Published:Wednesday | August 4, 2010 | 12:00 AM
Cuba's President Raul Castro, left, and Cuba's Vice-President José Ramón Machado Ventura attend a session of the National Assembly of Popular Power in Havana, Cuba, on Sunday. Cuba's former leader Fidel Castro did not attend the session. - AP

Cuba says its budget deficit came in far below forecasts in the first half of 2010, evidence that tax increases and deep-spending cuts on food imports may be helping the communist government weather a severe economic crunch.

Cuba reported on Thursday a deficit of nearly US$410 million for the six-month period, less than a quarter of the US$1.7 billion that central planners originally predicted.

Lina Pedraza, minister of finances and prices, said Cuba generated a bit more than US$21.2 billion. Over the same period, it spent US$21.6 billion - creating the smaller-than-expected shortfall.

The figures were made public in the Communist-party newspaper Granma. They were approved by the nation's Economic Affairs Commission, a slate of lawmakers that huddled prior to a full session of parliament Sunday.

Cuba has slashed imports to deal with its economic problems, particularly in the areas of food and agriculture.

Government control

But Pedraza attributed the lower deficit to higher taxes and improved collection methods, as well as a new law that pushed back the retirement age from state jobs, while upping the amount government employees contribute to, and receive from, state pension funds.

The government controls well over 90 per cent of the economy and pays employees about US$20 per month, but also provides free education through college and health care. Subsidies also are provided for housing, transportation and some food through monthly ration books.

The outlook remained unexpectedly rosy, according to Pedraza, despite a roughly US$198 million deficit created by ordinary Cubans, who have fallen behind on payment plans to reimburse the state for refrigerators, air-conditioning units and other appliances authorities have distributed in homes.

The government provided them as part of an effort to save energy and relieve strain on the island's creaking electric grid, but requires that Cubans pay back the costs of the appliances over time. But many consumers have been unable to keep up with their payments, pushing state budgets further into the red.

Sales also were weak for Cuba's world-famous cigars and the domestic consumption of industrial goods, beer and eggs.

President Raul Castro, 79, said Sunday that his government will scale back controls on small businesses, lay off unnecessary workers and allow more self-employment - significant steps in a country where the state dominates nearly every facet of the economy.

Castro, however, squashed notions of a sweeping overhaul to the country's communist economic system in response to the financial crisis it faces.

About 95 per cent of all Cubans currently work for the government, and Castro has suggested that as many as one in five state employees are redundant.
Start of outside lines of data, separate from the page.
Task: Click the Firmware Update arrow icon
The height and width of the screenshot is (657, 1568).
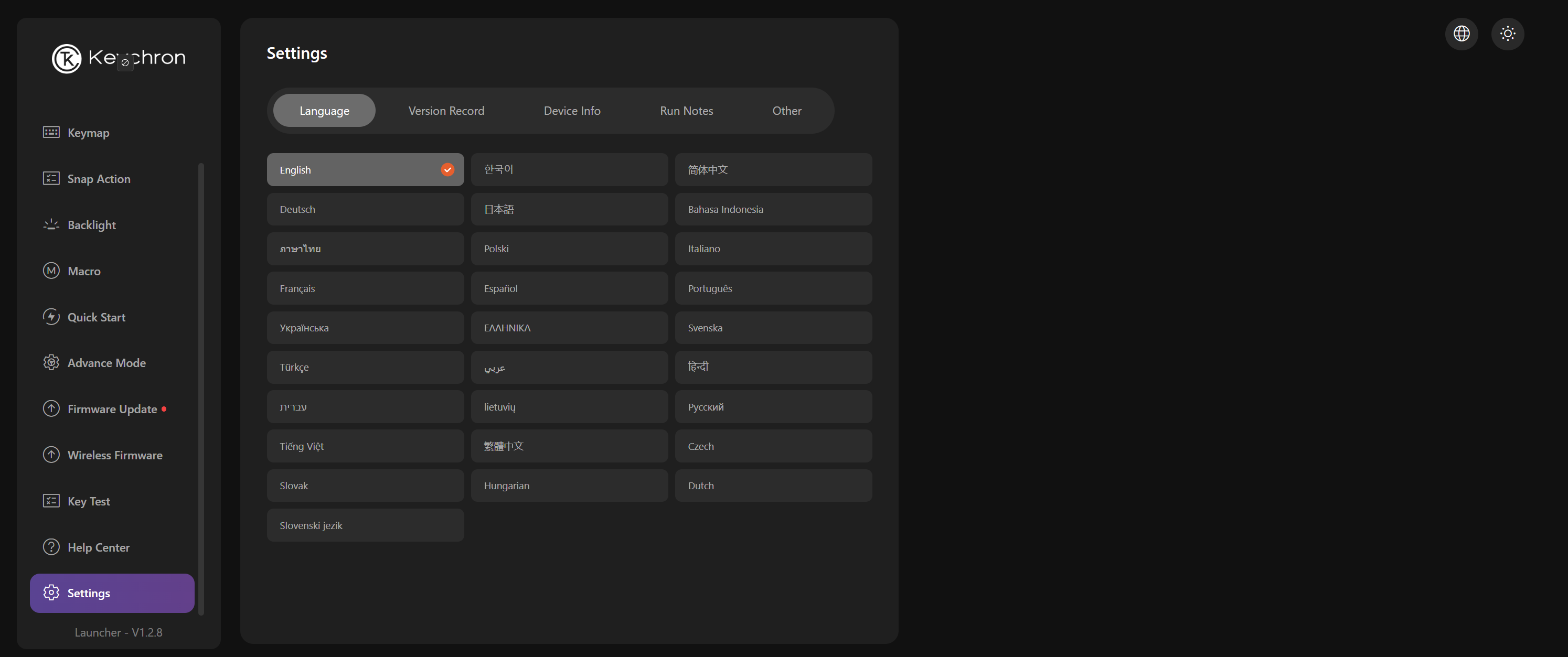Action: click(x=51, y=409)
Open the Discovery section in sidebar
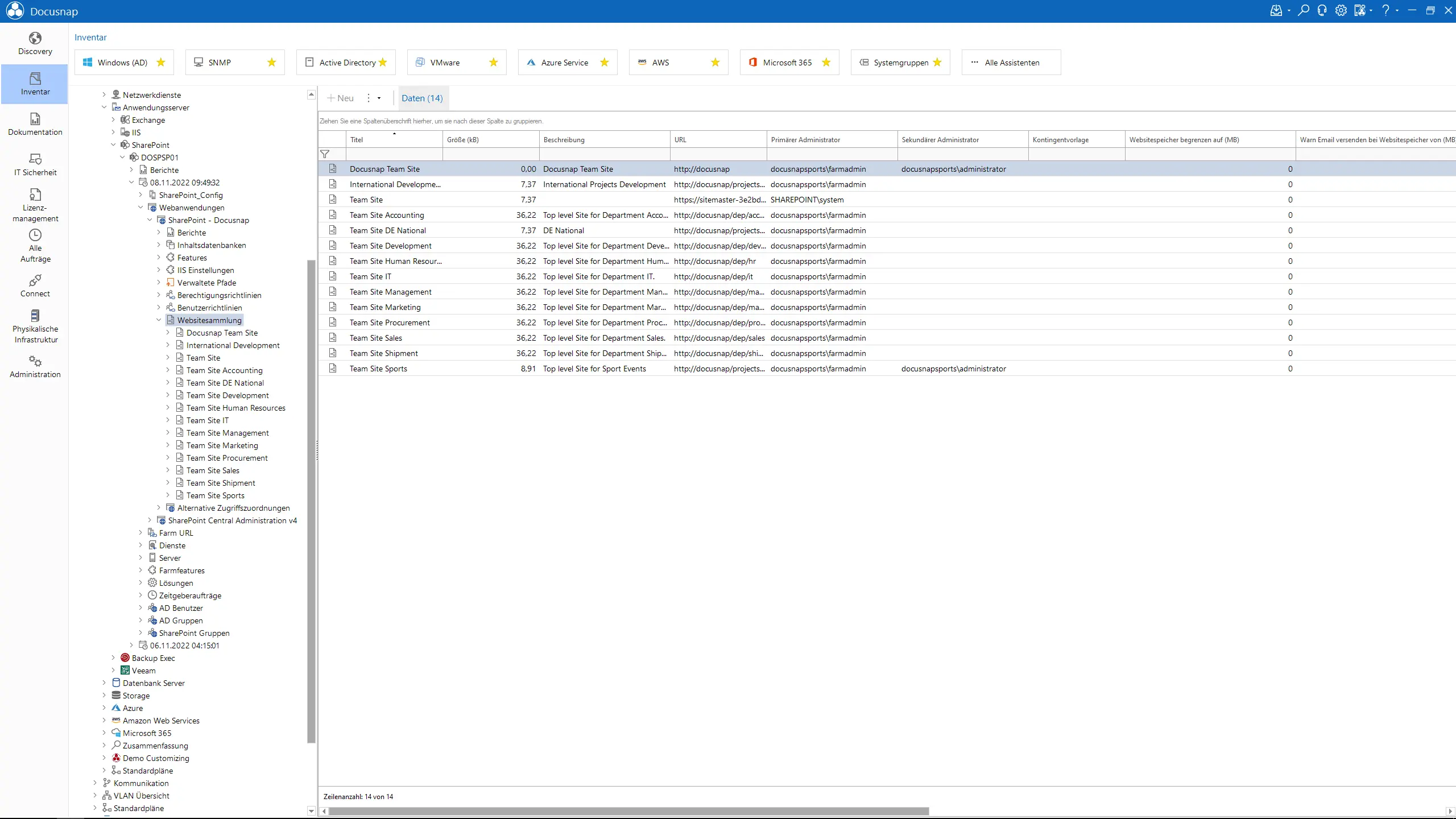The width and height of the screenshot is (1456, 819). 35,44
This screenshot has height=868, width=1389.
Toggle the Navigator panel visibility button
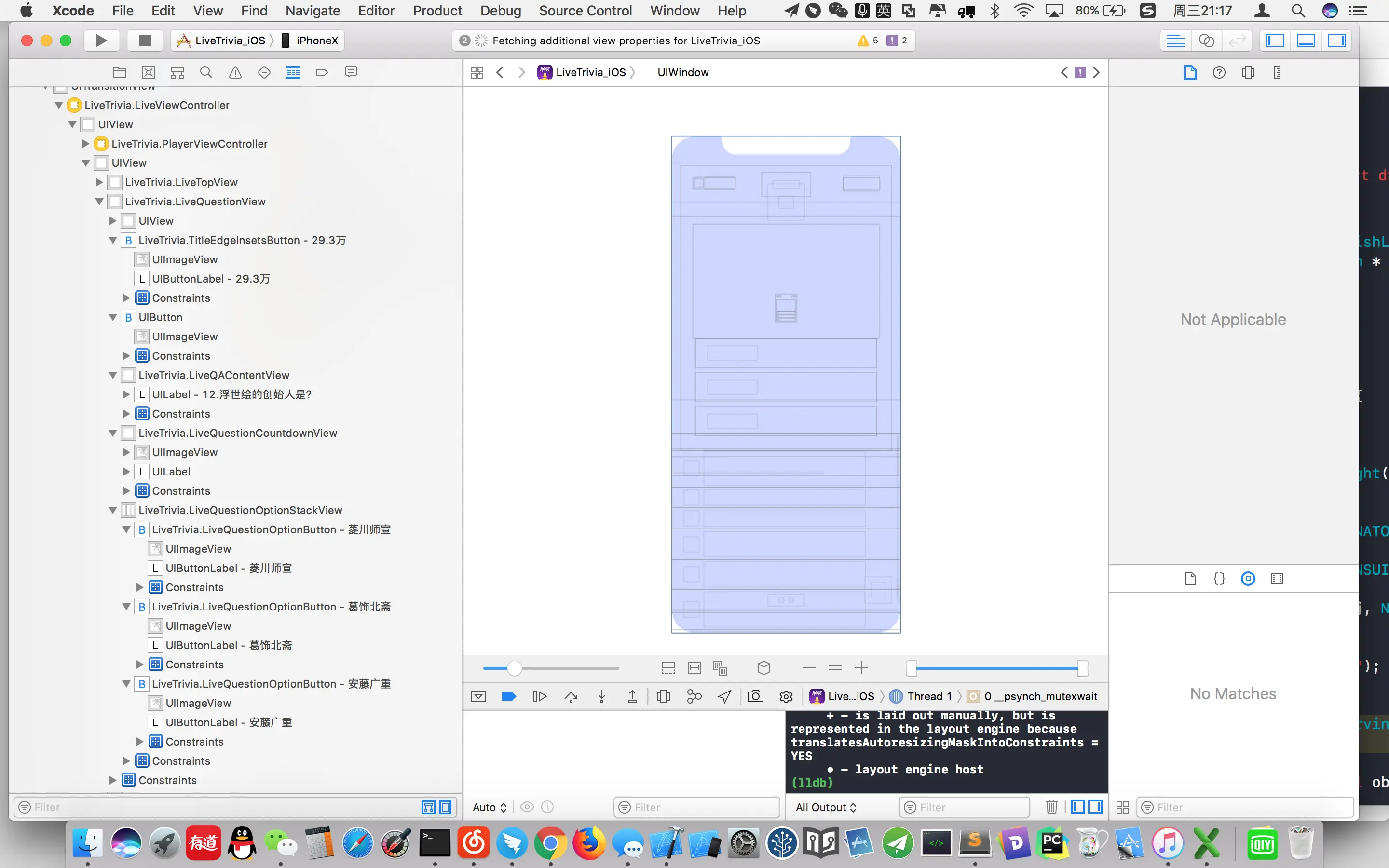(x=1275, y=40)
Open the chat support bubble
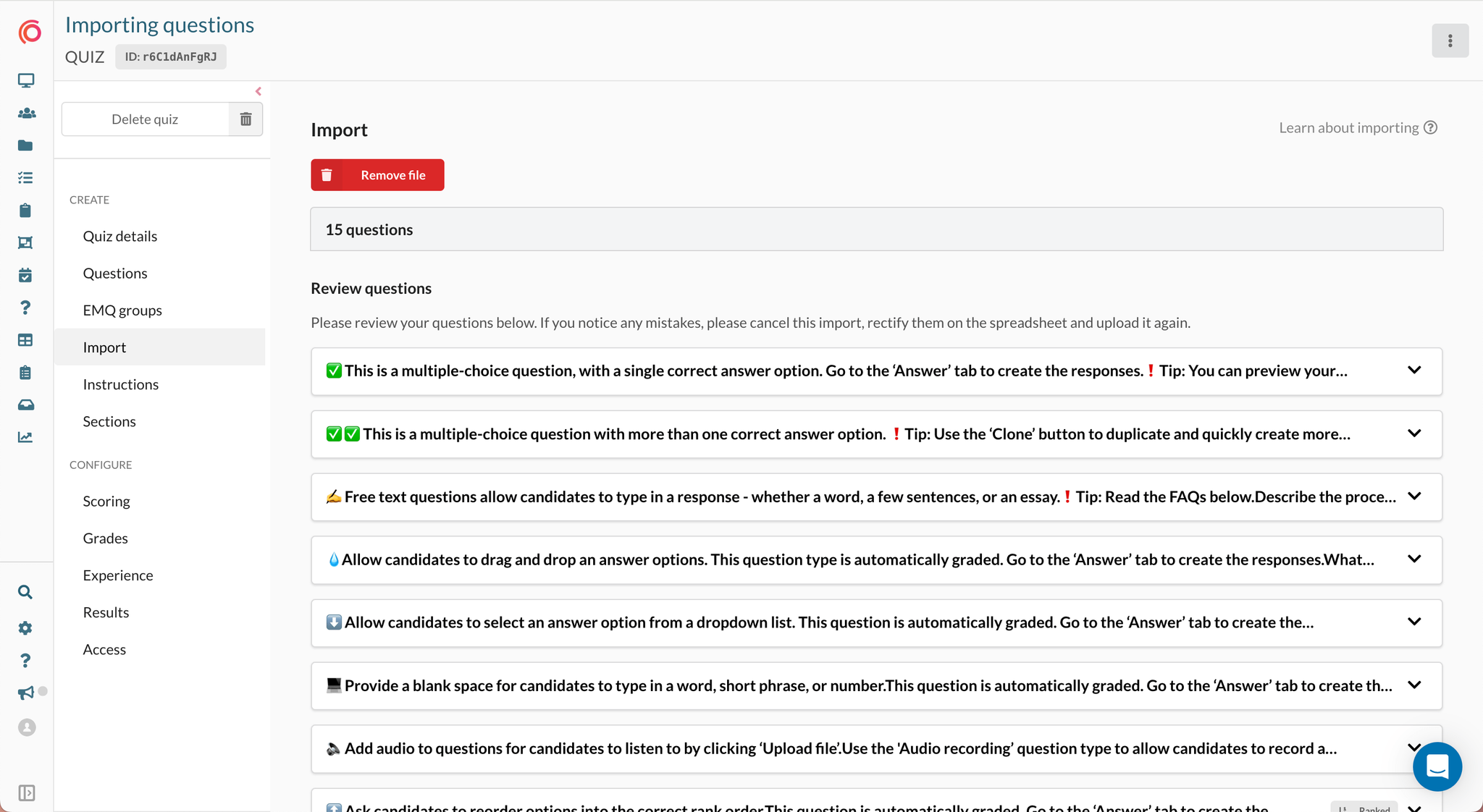The image size is (1483, 812). pos(1437,766)
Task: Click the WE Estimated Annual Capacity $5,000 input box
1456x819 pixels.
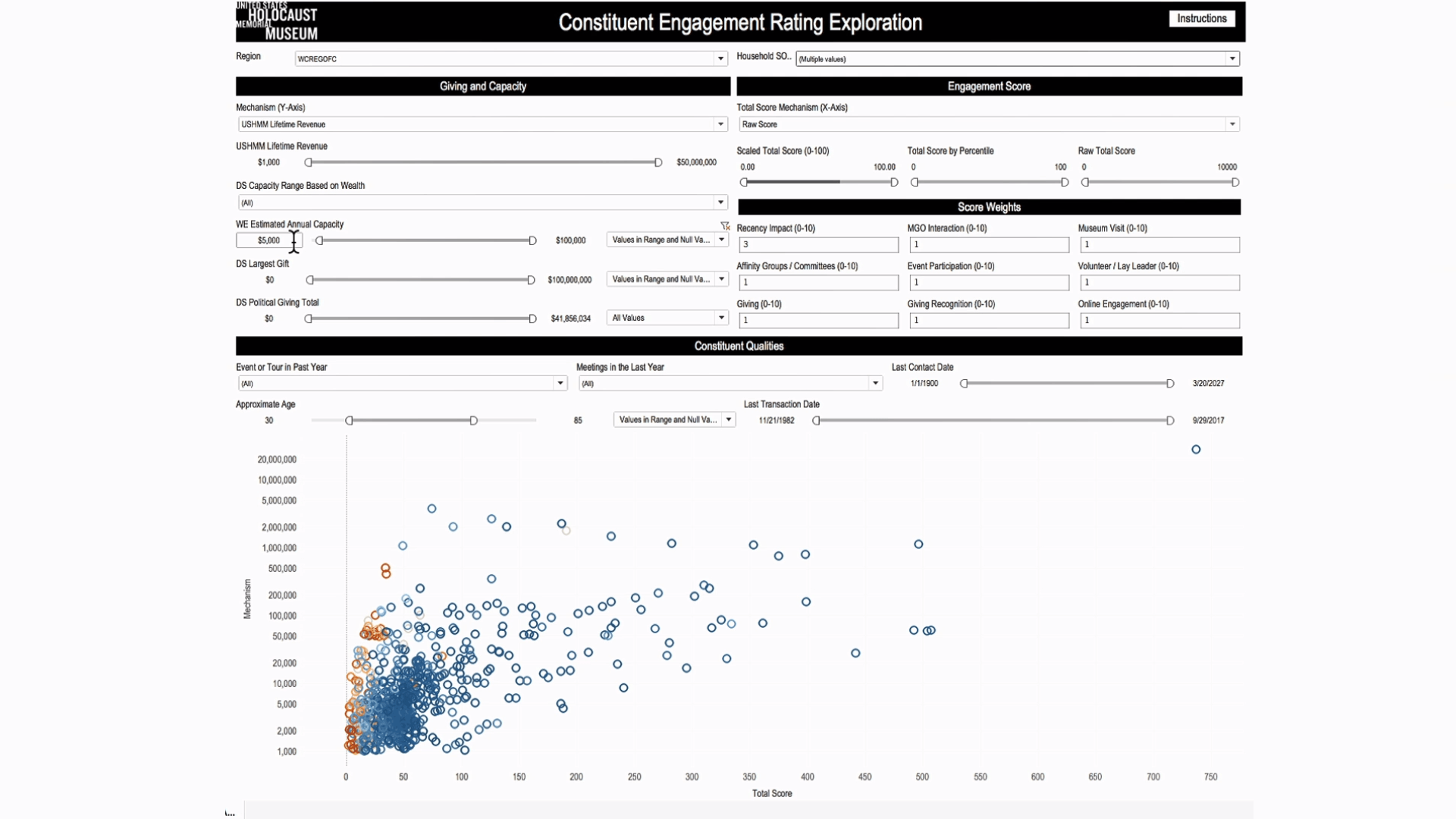Action: (268, 240)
He promised job cuts, calling for "the reduction of work forces that are considerably bloated in the state sector."

His brother Fidel, who turns 84 on August 13, has made a spate of recent public appearances, but has refrained from talking about Cuban current events.

The gray-bearded Fidel gave up Cuba's presidency, first temporarily, then permanently, after a health crisis in July 2006. He remains head of the island's Communist Party and is a parliament deputy, however, though he has not attended a session since December 2005.